In March 2024, Canadian retail chain Giant Tiger made a public announcement regarding a data breach. A threat actor has come forward and publicly taken responsibility for the Giant Tiger Data breach. They have leaked approximately 2.8 million records on a hacker forum, claiming that these records belong to Giant Tiger customers.
To assist users in determining if their information has been compromised, the data breach monitoring service HaveIBeenPwned has added the leaked database to its website. This allows individuals to easily check if their personal information was included in the breach.
Giant Tiger, a discount store chain, operates a network of over 260 stores across Canada and employs approximately 8,000 individuals. The company is actively addressing the breach and working to enhance its security measures to prevent similar incidents in the future.
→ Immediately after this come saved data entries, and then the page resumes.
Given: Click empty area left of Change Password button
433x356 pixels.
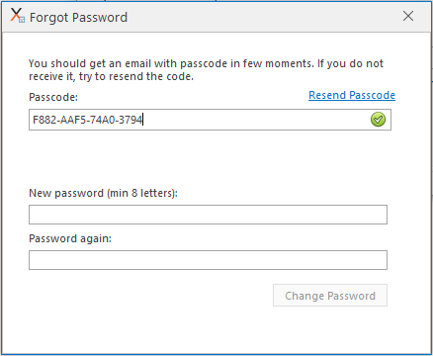Looking at the screenshot, I should (x=148, y=296).
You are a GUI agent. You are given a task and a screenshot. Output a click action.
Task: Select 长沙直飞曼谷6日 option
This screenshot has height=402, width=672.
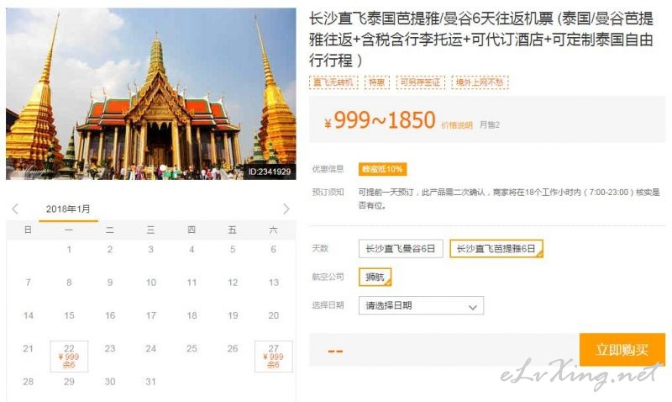[401, 248]
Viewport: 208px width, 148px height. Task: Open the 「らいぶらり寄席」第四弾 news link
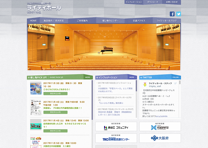[111, 103]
2.8 Million Customer Details Stolen in Giant Tiger Data Breach
A reputable source, discovered a concerning post on a hacker forum.
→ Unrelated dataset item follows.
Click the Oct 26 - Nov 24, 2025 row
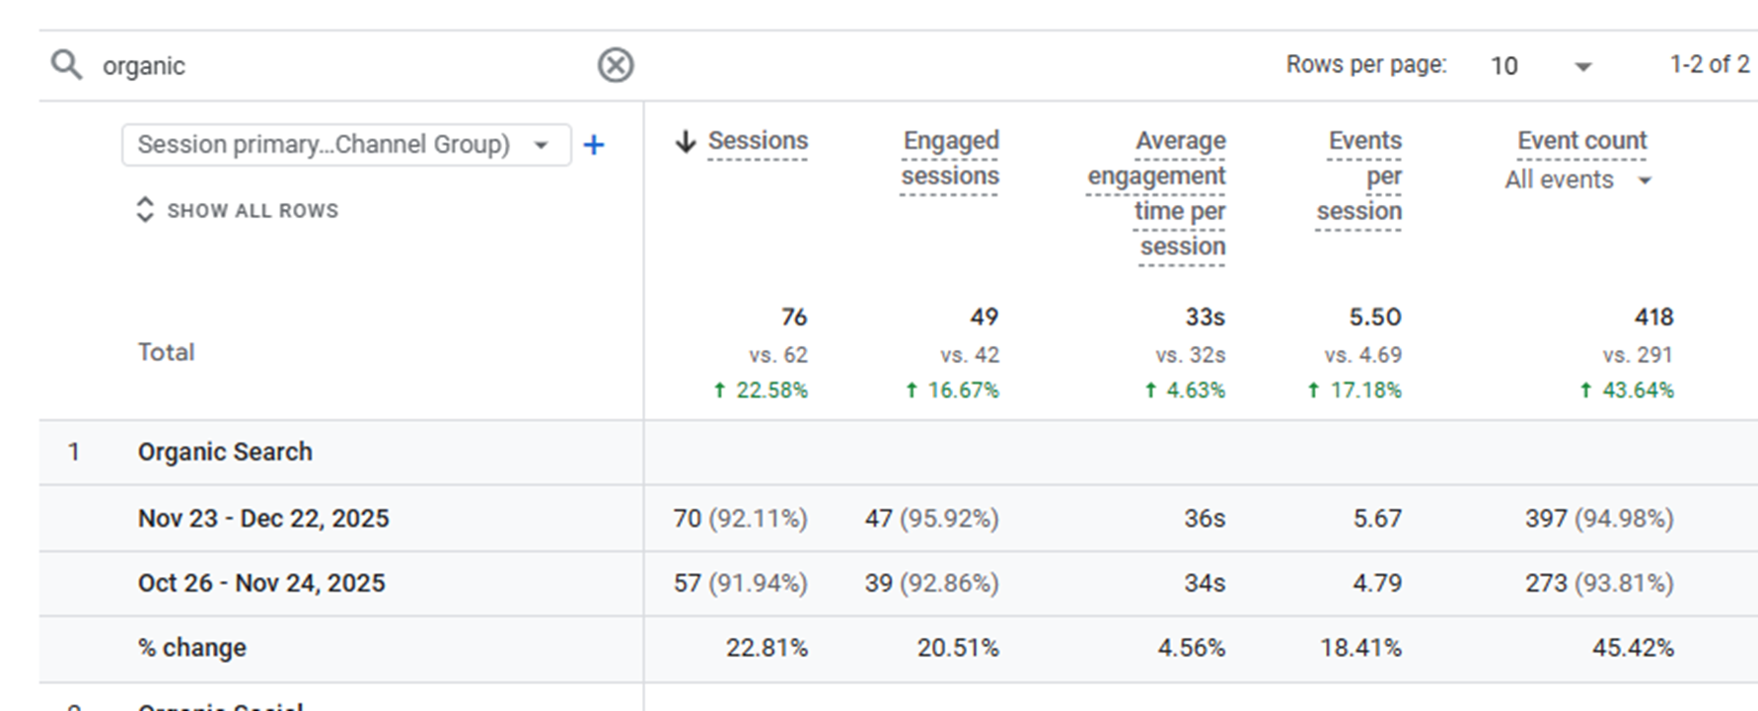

The post, titled “Giant Tiger Database – Leaked, Download!”, caught their attention.
The threat actor responsible for the post has boldly claimed to have uploaded the entire database of customer records stolen from Giant Tiger during the data breach that occurred in March 2024.
“In March 2024, the Canadian discount store chain Giant Tiger Stores Limited… suffered a data breach that exposed over 2.8 million clients,”
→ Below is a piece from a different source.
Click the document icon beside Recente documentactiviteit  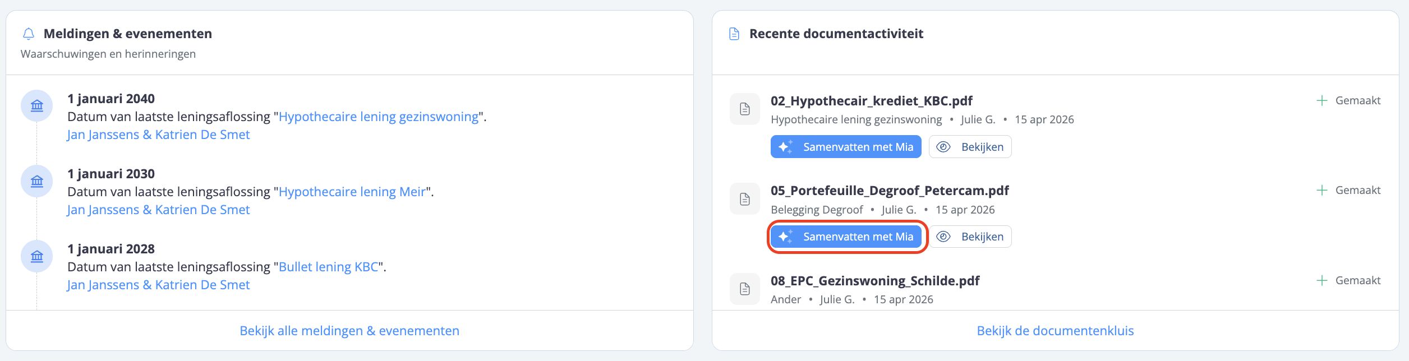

“The breach includes over 2.8 million unique email addresses, names, phone numbers and physical addresses.”
States the threat actor.
According to the threat actor responsible for the post, the dumped data not only contains customer records but also includes the “website activity” of Giant Tiger customers. This suggests that sensitive information related to the online activities of customers may have been compromised in the breach.
Breach Caused by a third-party vendor
Without commenting on the authenticity of the leaked data, a spokesperson said:
“On March 4, 2024, Giant Tiger became aware of security concern related to a third-party vendor we use to manage customer communications and engagement,”
“We determined that contact information belonging to certain Giant Tiger customers was obtained without authorization. We sent notices to all relevant customers informing them of the situation.”
“No payment information or passwords were involved.”
Giant Tiger, the affected retail chain, has chosen not to disclose the identity of the third-party vendor involved in the data breach. While the decision to withhold this information may raise questions, it is a common practice for companies to keep the identities of third-party vendors confidential in such situations.
Giant Tiger is likely prioritizing the investigation and remediation of the breach, as well as ensuring the security of their customers’ data, rather than focusing on publicly naming the vendor at this time.
Records Added to HaveIBeenPwned
As of April 12th, the data set from the Giant Tiger breach has been included in the “Have I Been Pwned?” (HIBP) database.
Given this breach, it is crucial for Giant Tiger customers to exercise caution when receiving any suspicious emails or communications claiming to be from the retailer. These could potentially be phishing attempts orchestrated by threat actors seeking to exploit the situation.
While it is important to note that no payment information or passwords were exposed in this particular breach, customers may still consider signing up for an identity monitoring service.
Such services can provide an additional layer of protection against identity theft and related fraudulent activities.